TESTO FORNITO:
╔══

Sentenza Sentenza Cassazione Civile n. 9381 del 08/04/2021

Cassazione civile sez. III, 08/04/2021, (ud. 23/11/2020, dep. 08/04/2021), n.9381

LA CORTE SUPREMA DI CASSAZIONE

SEZIONE TERZA CIVILE

Composta dagli Ill.mi Sigg.ri Magistrati:

Dott. DE STEFANO Franco – Presidente –

Dott. ROSSETTI Marco – Consigliere –

Dott. VALLE Cristiano – Consigliere –

Dott. TATANGELO Augusto – Consigliere –

Dott. PORRECA Paolo – rel. Consigliere –

ha pronunciato la seguente:

ORDINANZA

sul ricorso 25238/2017 proposto da:

S.G., D.M.P., rappresentati e difesi dall’avvocato

NADIA SPALLITTA, domiciliazione p.e.c. nadiaspallitta.pecavvpa.it;

– ricorrenti –

contro

CITTA’ METROPOLITANA DI PALERMO, rappresentata e difesa dall’avvocato

ALDO FICI, ed elettivamente domiciliata presso lo studio

dell’avvocato Francesco Visco, in Roma, via Panaro n. 25;

– controricorrente –

avverso la sentenza n. 562/2017 della CORTE D’APPELLO di PALERMO,

depositata il 22/03/2017;

udita la relazione della causa svolta nella Camera di consiglio del

23/11/2020 dal Consigliere Dott. PAOLO PORRECA.

╚══

Voci per individuare parole ed elementi:
╔══

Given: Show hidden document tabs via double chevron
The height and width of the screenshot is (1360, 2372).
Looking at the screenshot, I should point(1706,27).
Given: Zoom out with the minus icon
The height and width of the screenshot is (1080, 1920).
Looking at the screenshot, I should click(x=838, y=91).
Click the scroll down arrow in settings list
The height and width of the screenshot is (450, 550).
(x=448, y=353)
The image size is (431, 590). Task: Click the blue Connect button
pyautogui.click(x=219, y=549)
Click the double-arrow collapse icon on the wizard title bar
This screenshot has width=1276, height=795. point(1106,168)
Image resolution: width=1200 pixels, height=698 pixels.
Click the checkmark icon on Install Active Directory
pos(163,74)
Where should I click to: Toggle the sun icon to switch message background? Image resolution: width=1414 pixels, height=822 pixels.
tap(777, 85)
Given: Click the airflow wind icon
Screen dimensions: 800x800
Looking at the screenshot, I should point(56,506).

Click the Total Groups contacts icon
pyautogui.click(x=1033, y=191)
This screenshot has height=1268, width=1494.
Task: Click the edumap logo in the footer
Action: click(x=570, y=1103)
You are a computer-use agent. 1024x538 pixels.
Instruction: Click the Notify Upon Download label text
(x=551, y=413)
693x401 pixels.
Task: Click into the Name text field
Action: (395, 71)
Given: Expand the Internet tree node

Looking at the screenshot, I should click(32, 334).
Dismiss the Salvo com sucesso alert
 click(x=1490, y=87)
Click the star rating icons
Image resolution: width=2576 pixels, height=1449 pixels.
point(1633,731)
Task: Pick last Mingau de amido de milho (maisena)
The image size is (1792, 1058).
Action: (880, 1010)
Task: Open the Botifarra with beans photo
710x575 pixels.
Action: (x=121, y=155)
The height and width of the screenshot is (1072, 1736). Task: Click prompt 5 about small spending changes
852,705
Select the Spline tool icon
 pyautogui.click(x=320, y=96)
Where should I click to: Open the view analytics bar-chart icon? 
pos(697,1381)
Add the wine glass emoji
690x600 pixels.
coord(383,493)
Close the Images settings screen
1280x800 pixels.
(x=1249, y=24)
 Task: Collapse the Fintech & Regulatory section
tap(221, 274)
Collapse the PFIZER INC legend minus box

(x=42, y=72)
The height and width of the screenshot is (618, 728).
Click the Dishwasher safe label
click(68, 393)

╚══

OBIETTIVO DEL COMPITO: Trascrivi fedelmente il passo dell'ordinanza che comincia con "ALDO FICI, ed" e si chiude con "Dott. PAOLO PORRECA.". Le voci non hanno alcun legame con l'ordinanza.

RISPOSTA AL COMPITO:
ALDO FICI, ed elettivamente domiciliata presso lo studio

dell’avvocato Francesco Visco, in Roma, via Panaro n. 25;

– controricorrente –

avverso la sentenza n. 562/2017 della CORTE D’APPELLO di PALERMO,

depositata il 22/03/2017;

udita la relazione della causa svolta nella Camera di consiglio del

23/11/2020 dal Consigliere Dott. PAOLO PORRECA.